Now what's the probability of selecting a six or a face card? Well we can just count it out? 1, 2, 3, 4, 5, 6, 7, 8, all the way up to 16. There are 16 sixes or face cards. Four sixes and 12 face cards, out of 52.
Now notice what we did here, four plus 12. We could call this four out of 52, plus 12 out of 52. But think about it. Four out of 52 was the probability of a six. 12 out of 52 was the probability of a face card.
So it would appear, that for non-overlapping events, we can calculate the "or" probability as the probability of A or B occurring, and they can't both happen, would be the individual probabilities added together.
It doesn't work if you have overlapping events. Let's take a look. Probability of a six or diamond. So if we counted out all the things that were either sixes or diamonds, we would end up with 16 out of 52 cards. That's not the same as adding the probability of a six to the probability of a diamond. This would give you 17 out of 52.

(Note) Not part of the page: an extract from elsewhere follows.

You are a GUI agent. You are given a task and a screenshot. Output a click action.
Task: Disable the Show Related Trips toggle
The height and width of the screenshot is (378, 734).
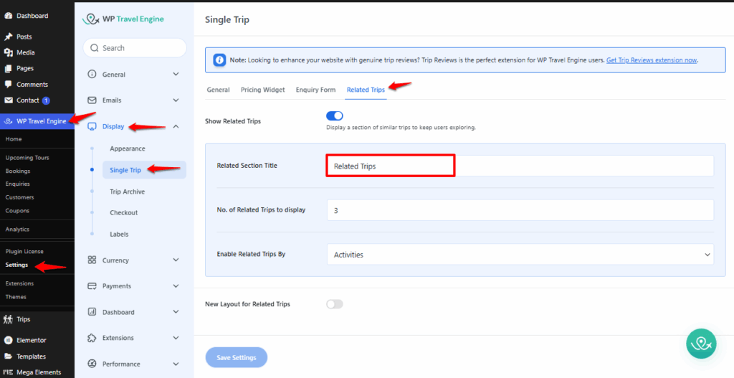(334, 116)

So this formula only works for non-overlapping events. And so to recap, if two events A and B, are mutually exclusive, meaning they can't happen at the same time, then the probability that either A or B happens is equal to the probability of A plus the probability of B.
So we talked about the special addition rule for mutually exclusive, or non-overlapping events. This is a special addition rule. Because there will be a different addition rule for if the events are overlapping.
Good luck, and we'll see you next time.
The probability that either of two non-overlapping events occurs is the sum of their individual probabilities.